Teach the patient how to use special pads to avoid skin breakdown. Teach the patient to develop a regular bowel pattern, with bowel elimination about 30 minutes after the morning meal. Insert a glycerine suppository if necessary to stimulate reflex bowel activity. Provide assistance should the patient be unable to perform this self-care.

Teach the patient about the disease process, and be sure she or he knows how to contact the local MS Society. In addition to information and education, the society holds focus group seminars that study relational issues associated with the disease. The society also provides some ongoing therapy and socialization and support for home maintenance. Helping the patient learn to cope with this chronic illness is a major nursing challenge. Listen to the patient’s fears; respect her or his abilities and provide positive encouragement. The disabled patient not only loses body function but often his or her role as an active parent and spouse. With the more rapidly progressive forms of MS, the patient may have impairment of cognitive functioning; touch and voice tone can convey concern and care when the meaning of words gets lost.
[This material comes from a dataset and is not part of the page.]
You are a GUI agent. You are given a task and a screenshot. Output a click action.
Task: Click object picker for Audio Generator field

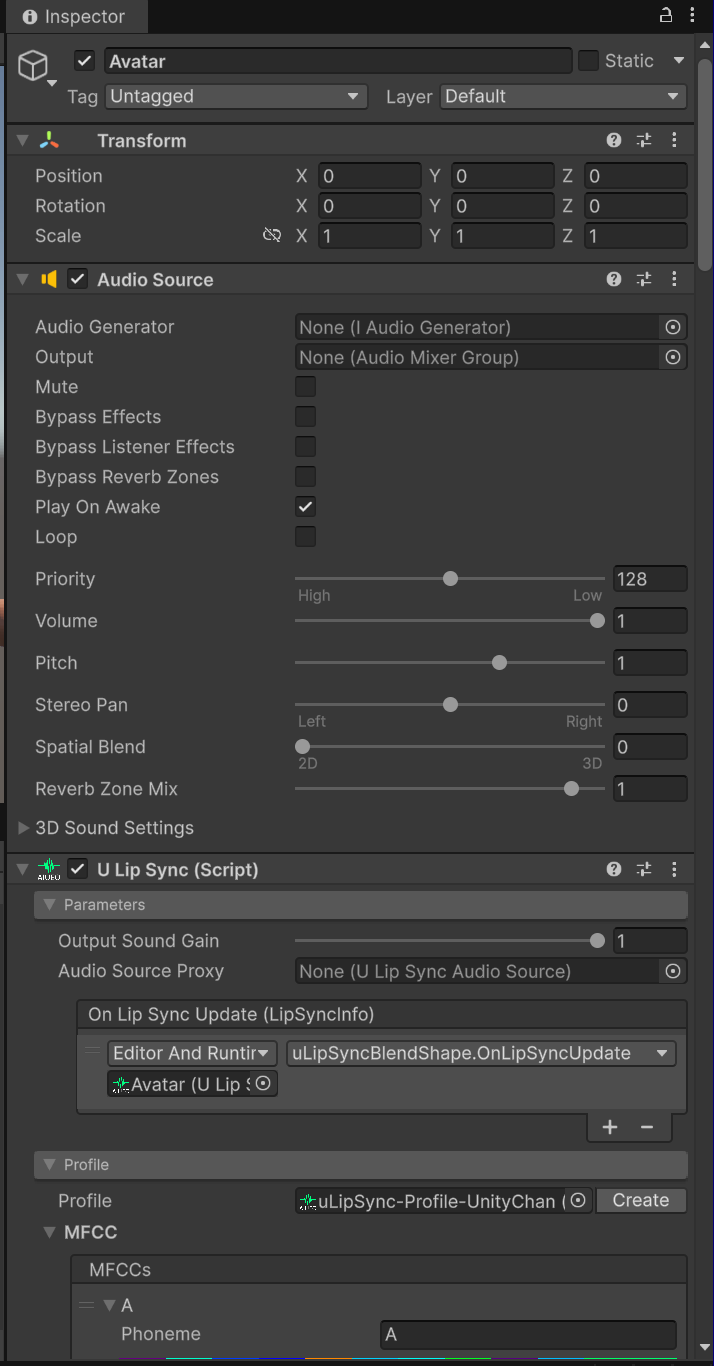pos(673,327)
Nursing care plan discharge and home health care guidelines
Be sure the patient understands any pain medication prescribed, including dosage, route, action, and side effects. Be sure the patient understands the need for adequate bladder and bowel elimination. Instruct the patient to notify the primary caregiver of any exacerbation or sudden worsening of the condition. If the patient has difficulty speaking or communicating, be sure that she or he has access to a telephone support network or some other means of calling for assistance when she or he is at home alone for any length of time. Be sure the patient understands that stress, fatigue, and being overheated stimulate exacerbations. Teach the patient how to avoid situations that produce these reactions. Be sure the patient knows how to contact community agencies such as the MS Society for use of such in-home equipment as beds and wheelchairs and home maintenance support. Determine whether a home care agency is needed to provide home supervision and ongoing physical therapy support.